Short problem: In the material below, find every line that contains the string "with" and copy each of those lines in full. Case counts.

=====

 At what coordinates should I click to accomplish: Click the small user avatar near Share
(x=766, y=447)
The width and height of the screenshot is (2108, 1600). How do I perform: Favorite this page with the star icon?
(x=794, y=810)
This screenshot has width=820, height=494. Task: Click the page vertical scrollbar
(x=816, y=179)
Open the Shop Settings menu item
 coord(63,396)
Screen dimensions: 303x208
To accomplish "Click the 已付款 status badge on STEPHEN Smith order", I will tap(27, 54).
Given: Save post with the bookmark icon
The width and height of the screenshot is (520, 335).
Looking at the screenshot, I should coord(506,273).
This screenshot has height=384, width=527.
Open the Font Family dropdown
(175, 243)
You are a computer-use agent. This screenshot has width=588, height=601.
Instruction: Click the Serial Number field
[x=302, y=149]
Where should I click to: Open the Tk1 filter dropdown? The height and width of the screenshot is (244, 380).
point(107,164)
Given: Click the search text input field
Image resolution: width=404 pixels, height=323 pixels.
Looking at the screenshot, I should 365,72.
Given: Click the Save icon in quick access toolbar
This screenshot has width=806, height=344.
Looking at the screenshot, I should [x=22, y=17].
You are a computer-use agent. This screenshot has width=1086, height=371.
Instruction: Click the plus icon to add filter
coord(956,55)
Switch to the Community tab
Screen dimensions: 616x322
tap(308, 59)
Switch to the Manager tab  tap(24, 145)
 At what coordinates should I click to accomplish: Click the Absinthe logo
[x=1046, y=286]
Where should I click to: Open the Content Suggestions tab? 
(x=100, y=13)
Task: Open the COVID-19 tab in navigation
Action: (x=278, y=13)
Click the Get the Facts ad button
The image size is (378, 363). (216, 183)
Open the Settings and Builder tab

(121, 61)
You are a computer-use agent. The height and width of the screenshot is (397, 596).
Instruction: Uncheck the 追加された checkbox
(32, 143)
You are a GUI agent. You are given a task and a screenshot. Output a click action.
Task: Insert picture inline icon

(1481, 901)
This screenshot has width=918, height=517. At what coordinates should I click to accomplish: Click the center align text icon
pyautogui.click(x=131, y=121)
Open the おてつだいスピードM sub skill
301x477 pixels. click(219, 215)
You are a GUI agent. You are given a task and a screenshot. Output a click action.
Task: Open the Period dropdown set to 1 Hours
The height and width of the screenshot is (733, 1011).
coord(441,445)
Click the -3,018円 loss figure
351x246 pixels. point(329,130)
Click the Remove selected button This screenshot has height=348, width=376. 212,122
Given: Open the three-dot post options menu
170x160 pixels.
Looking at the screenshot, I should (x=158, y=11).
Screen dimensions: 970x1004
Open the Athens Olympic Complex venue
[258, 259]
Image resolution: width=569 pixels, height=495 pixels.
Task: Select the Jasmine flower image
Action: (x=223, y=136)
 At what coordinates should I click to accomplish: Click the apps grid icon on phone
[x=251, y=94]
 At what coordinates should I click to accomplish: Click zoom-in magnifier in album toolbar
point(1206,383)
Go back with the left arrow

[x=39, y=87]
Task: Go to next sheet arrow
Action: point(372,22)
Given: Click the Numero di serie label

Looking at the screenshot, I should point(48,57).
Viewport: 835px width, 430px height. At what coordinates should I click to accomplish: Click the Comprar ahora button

=====

Result below:
The width and height of the screenshot is (2108, 1600). How do I perform: Favorite this page with the star icon?
Given: Save post with the bookmark icon
Go back with the left arrow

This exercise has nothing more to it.